莊聽南沒有站起來,只是坐在椅子上看著左霜霜身上的白大褂還有她胸前的名牌,「是啊,好久不見。你終於還是來了啊,我以為你不會來呢。」
莊聽南因為也是才來醫院任職,消息並不算靈通,但是看到她身上的白大褂和名牌就已經明白了,她倒是沒有想過左霜霜會來這裡工作,畢竟左霜霜的野心,她也是知道的。
左霜霜聽出了莊聽南話裡的意思,臉上勾出微微的笑容來,「我看到你倒沒有覺得太意外呢。只是比較好奇的是,你忍了這麼多年,終於還是忍不住了麼?還是你覺得現在他身邊的人不是我,所以有機會了呢?」
兩個女人之間的氣氛幾乎是可以說得上是有些劍拔弩張,季若愚是不在現場,否則看著這一幕一定會覺得特別奇特,這兩個女人在為了她的丈夫而劍拔弩張,畢竟陸傾凡現在身邊的人,是她啊,是她季若愚啊,和這兩個女人有半毛錢關係麼?

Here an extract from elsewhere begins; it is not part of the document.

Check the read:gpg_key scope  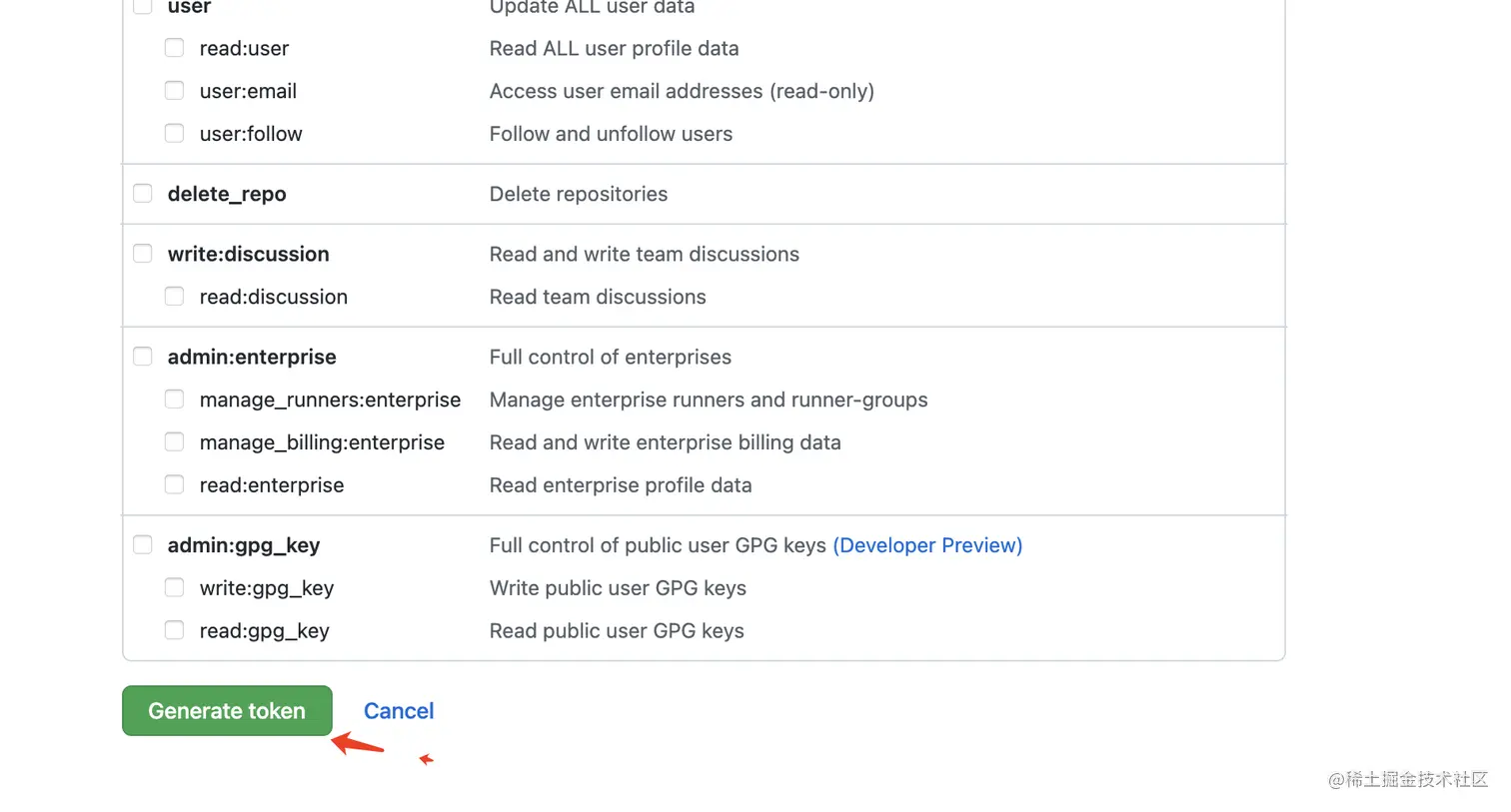(x=175, y=631)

左霜霜話裡頭的火藥味出來了,莊聽南聽了不怒反笑,「你如果是來和我打招呼的話,我還能理解,而你現在過來一副宣示主權的樣子,難道不覺得有些可笑麼?你當真以為他身邊的人還是你麼?你當真以為,陸傾凡還屬於你麼?好好想想清楚吧,你有什麼資格來我這裡宣示主權,你還以為,他依舊是當年那個守在你身邊願意為你做一切的陸傾凡麼?你要真那麼自信他沒有改變,為何不去他妻子面前宣示主權呢?」
莊聽南的語氣很淡,對於左霜霜的氣焰,她是不怕的。
而左霜霜的臉色已經瞬間難看了起來,莊聽南的話讓她想到了那時和季若愚的對話,在他的妻子面前宣示主權麼?那個時候,角色似乎互換了,宣示主權的人是季若愚啊。
陸傾凡的話彷彿縈繞在耳邊,「我希望你健健康康的,繼續如同以往那般,強勢的,自信的,耀眼地活著,走出我的世界,永遠……不要再進來了。」
莊聽南看到了左霜霜表情的怔忪,她想到,或許左霜霜在陸傾凡那裡並沒有得到什麼想要的答案吧。

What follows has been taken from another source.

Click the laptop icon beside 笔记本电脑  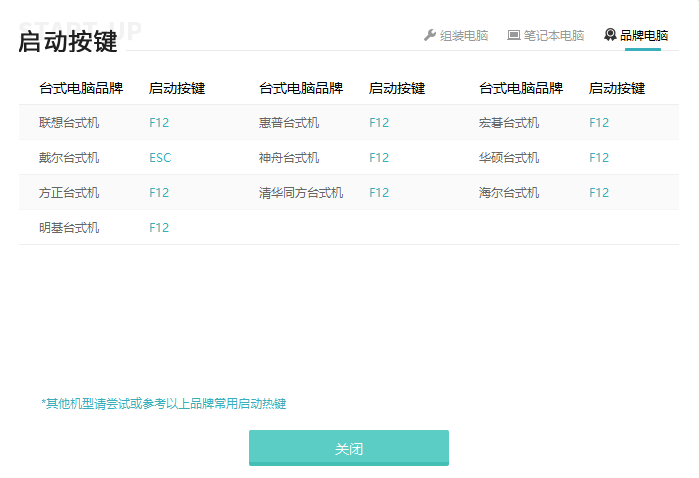[x=514, y=35]
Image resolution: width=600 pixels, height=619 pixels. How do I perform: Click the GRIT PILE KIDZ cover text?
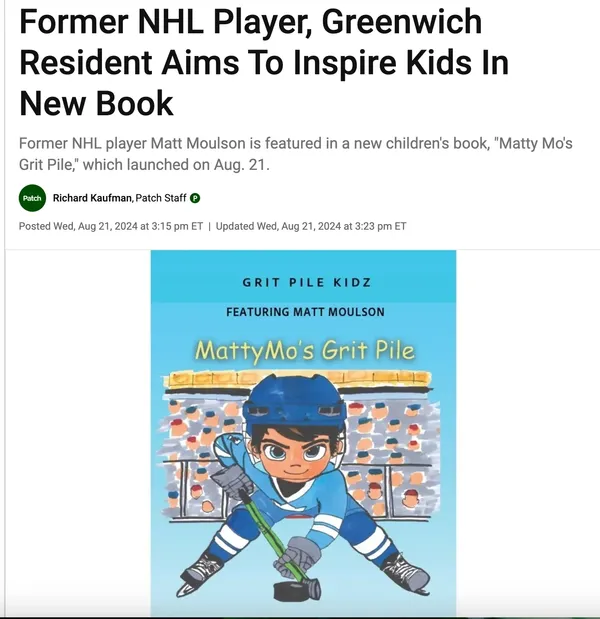(x=307, y=283)
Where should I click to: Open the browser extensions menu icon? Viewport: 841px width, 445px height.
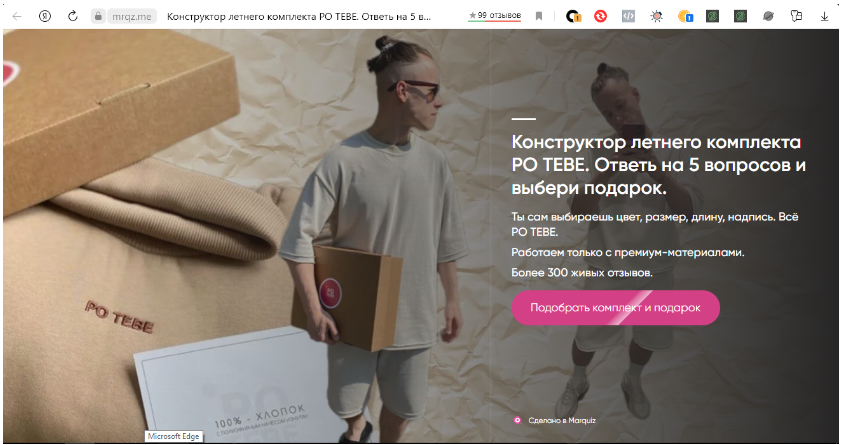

她沒有停下來,又繼續說道,「你就是活得太安逸了,心安理得的接受著陸傾凡所有的好並且以為那都是應該的,只是你有沒有想過,沒有誰有義務一定要守在你身旁的。你不能給陸傾凡的,有人願意給他,那麼陸傾凡能給你的,自然也能給別人。不是我把話說得死,他不是那種,你想要回來就能要回來的男人。」
左霜霜勾了勾唇角,輕輕笑了一聲,「是嗎?那你還這麼千里迢迢背井離鄉地趕過來是為了什麼呢?不也就是覺得,他身邊不是我了,就有機會了麼?」
莊聽南甚至都沒有思索,「我和你不一樣,一直以來就不一樣,我不是那種失去了才會想著去要回來的人,我只是覺得自己起碼應該試一試。並且,如果我曾經擁有,就絕對不會輕言放棄。左霜霜,我莊聽南,和你不一樣。」
說完這句,她臉上的表情淡然,看了左霜霜一眼,然後就低下頭去繼續看病歷,低聲說道,「以後如果不是工作上的問題,請別來找我了,我們沒有熟到這種程度。神經外科在八樓,好走不送。」